Not to beat this into the ground, but note that the following also validates:

<meta http-equiv="Refresh" content="20; URL=http://example.com/page4.html'">


 ...because we are just passing that along to the Jena IRI library as-is, and it it's not reporting any error due to that single quote character at end of the path part of the URL.

So as far as I can see, the Jena IRI code doesn't consider quote characters in path names to be invalid. I don't know if it should or not, but regardless, if there's an error here, it's seems clear to me it's not in the validator.nu IRI-checking code.

So I'm moving this to Resolved:Intentional. But if you think there's something more/different we should be doing in the validator code, feel free to reopen it.

Comment 4 Julian Reschke 2010-12-23 11:08:32 CET

It appears this is a bug in the spec.

The parsing rules treat " and ' as special, whereas the conformance rules do not mention them. So a value of

URL="a"b

is parsed as

"a"b

which is a valid URI reference. However, the spec requires the recipient to treatthis as

a

(stripping the leading ", and truncating at the 2nd).

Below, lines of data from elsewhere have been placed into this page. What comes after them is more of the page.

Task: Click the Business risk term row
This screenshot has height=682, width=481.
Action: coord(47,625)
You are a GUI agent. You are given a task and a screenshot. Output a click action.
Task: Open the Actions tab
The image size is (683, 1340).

Comment 5 Michael[tm] Smith 2010-12-24 03:01:56 CET

http://www.w3.org/Bugs/Public/show_bug.cgi?id=11597


This does seem to be something that should be changed in the spec, e.g., by introducing the notion of a "valid optionally quoted URL". Though I don't think we'd need to add an additional dataype to the datatype library, since this in the only case where it would be used -- the additional checking would just be added to the existing state machine in the Refresh.java code (all assuming that the spec does in fact end up getting changed to address this).

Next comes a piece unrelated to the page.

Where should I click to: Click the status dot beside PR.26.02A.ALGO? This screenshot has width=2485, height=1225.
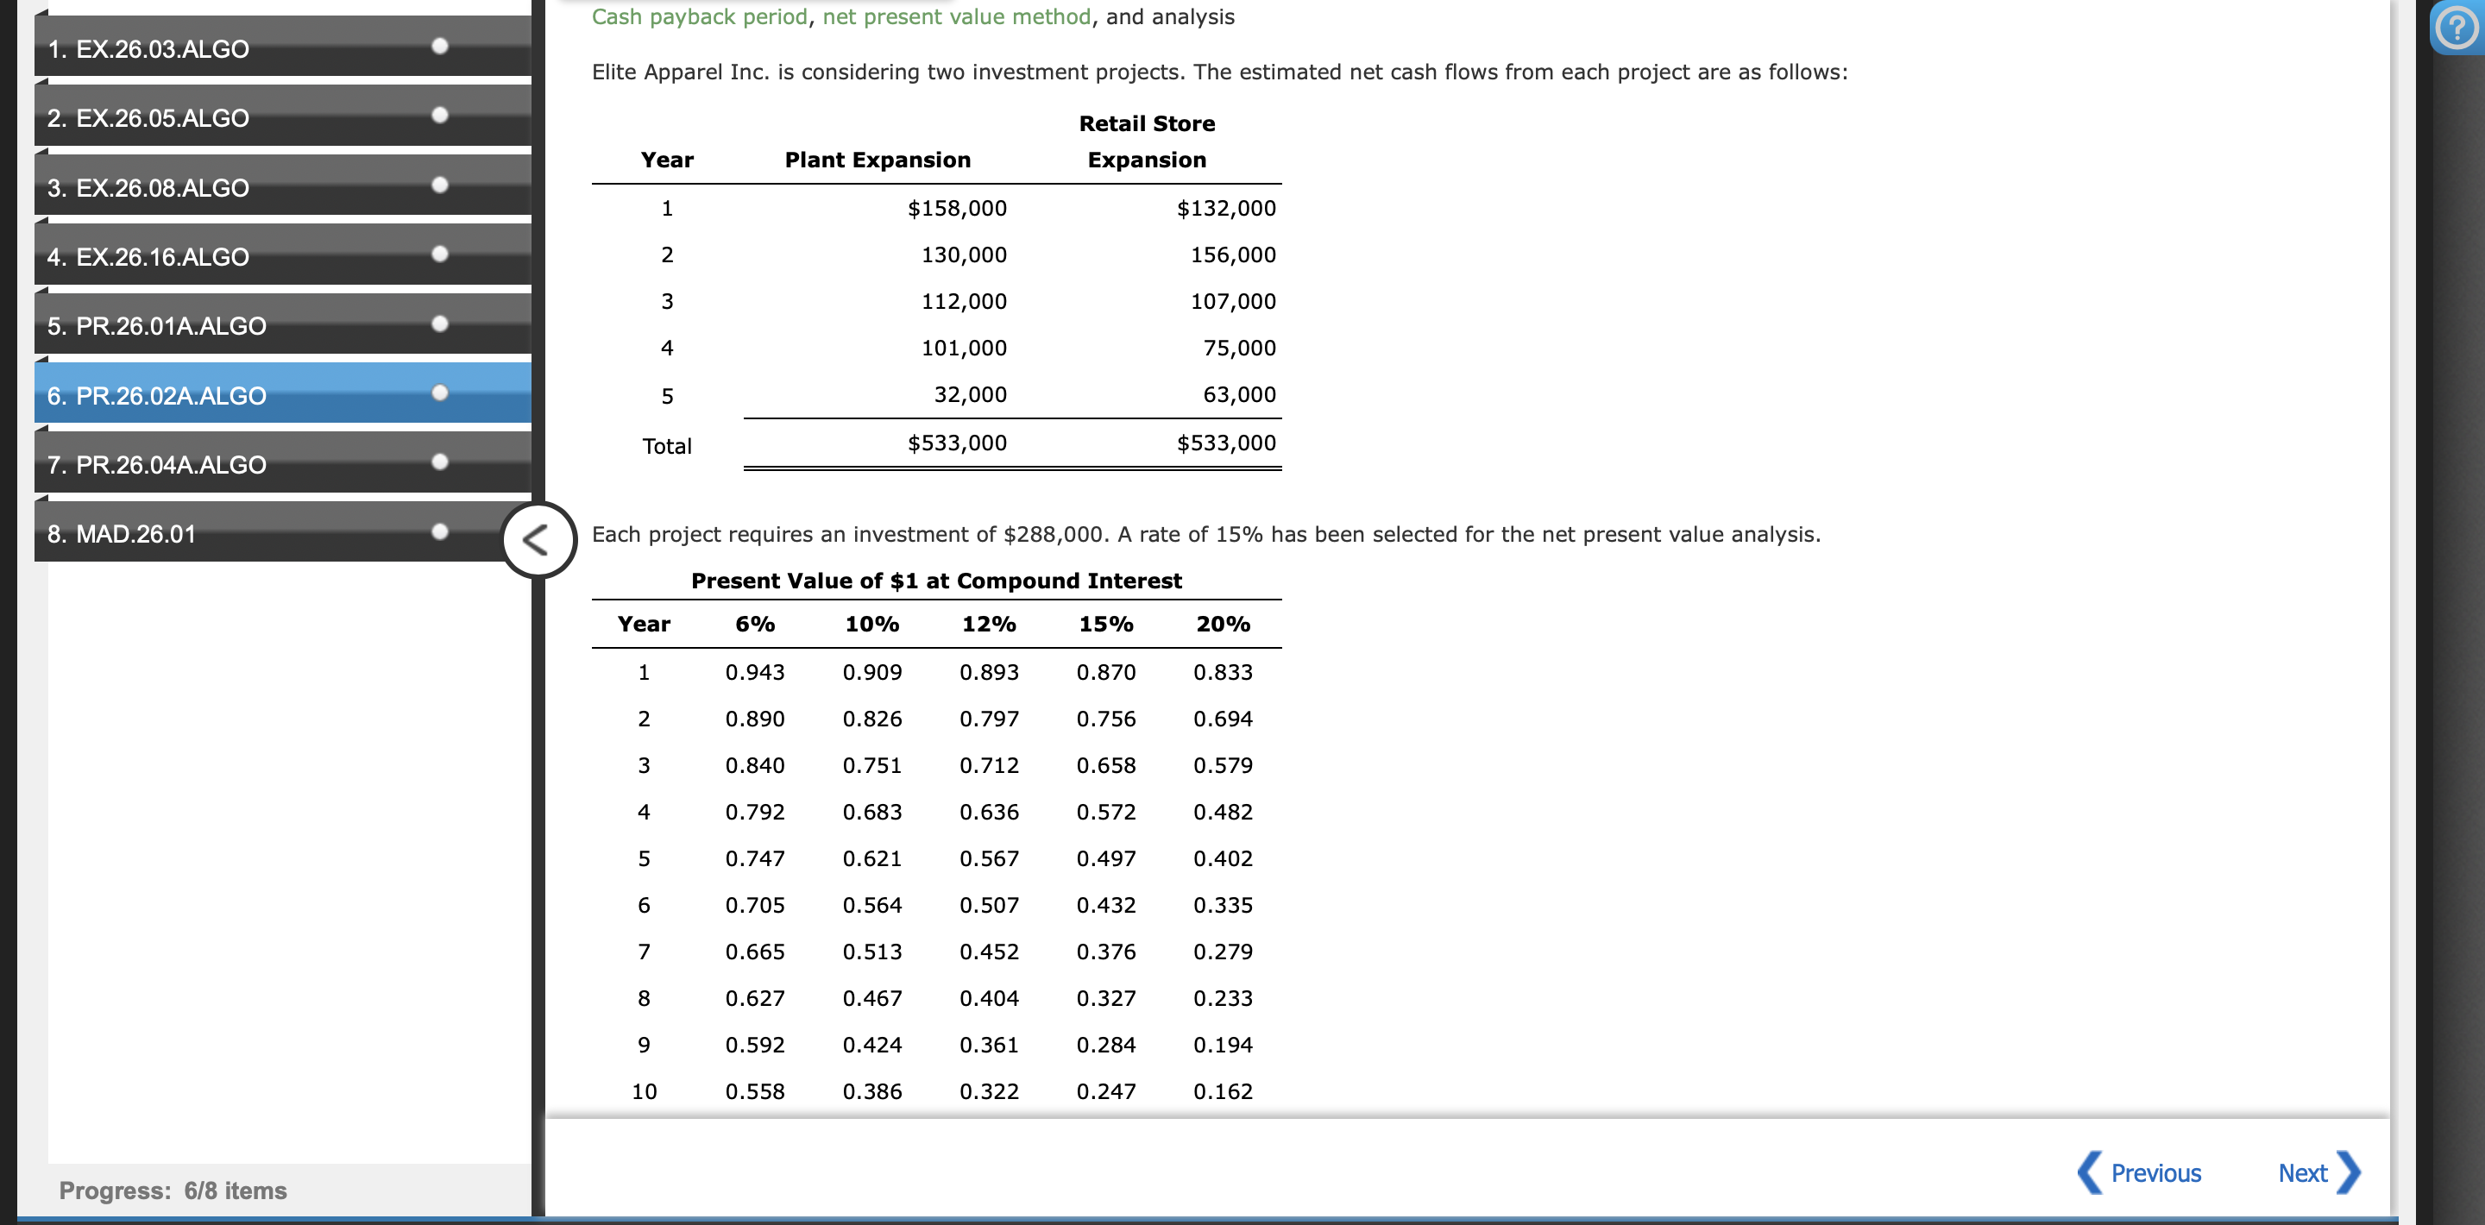point(442,394)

Comment 6 Michael[tm] Smith 2011-02-08 10:58:42 CET

reopening this, as Hixie made a change to the spec:

http://html5.org/tools/web-apps-tracker?from=5839&to=5840

Index: source
===================================================================
--- source	(revision 5839)
+++ source	(revision 5840)
@@ -14897,8 +14897,9 @@
      title="space character">space characters</span>, followed by a
      substring that is an <span>ASCII case-insensitive</span> match
      for the string "<code title="">URL</code>", followed by a U+003D
-     EQUALS SIGN character (=), followed by a <span>valid
-     URL</span>.</li>
+     EQUALS SIGN character (=), followed by a <span>valid URL</span>
+     that does not start with a literal U+0027 APOSTROPHE (') or
+     U+0022 QUOTATION MARK (") character.</li>
 
     </ul>

Comment 7 Michael[tm] Smith 2011-02-09 22:45:04 CET

https://bitbucket.org/validator/syntax-patches/qseries?apply=t&qs_apply=meta-refresh

Comment 8 Michael[tm] Smith 2011-04-19 11:15:02 CEST

https://bitbucket.org/validator/syntax/changeset/778e579daa80

Julian, thanks for having raised this. It's deployed on http://www.w3.org/html/check
If you test there and find any problems, please let me know.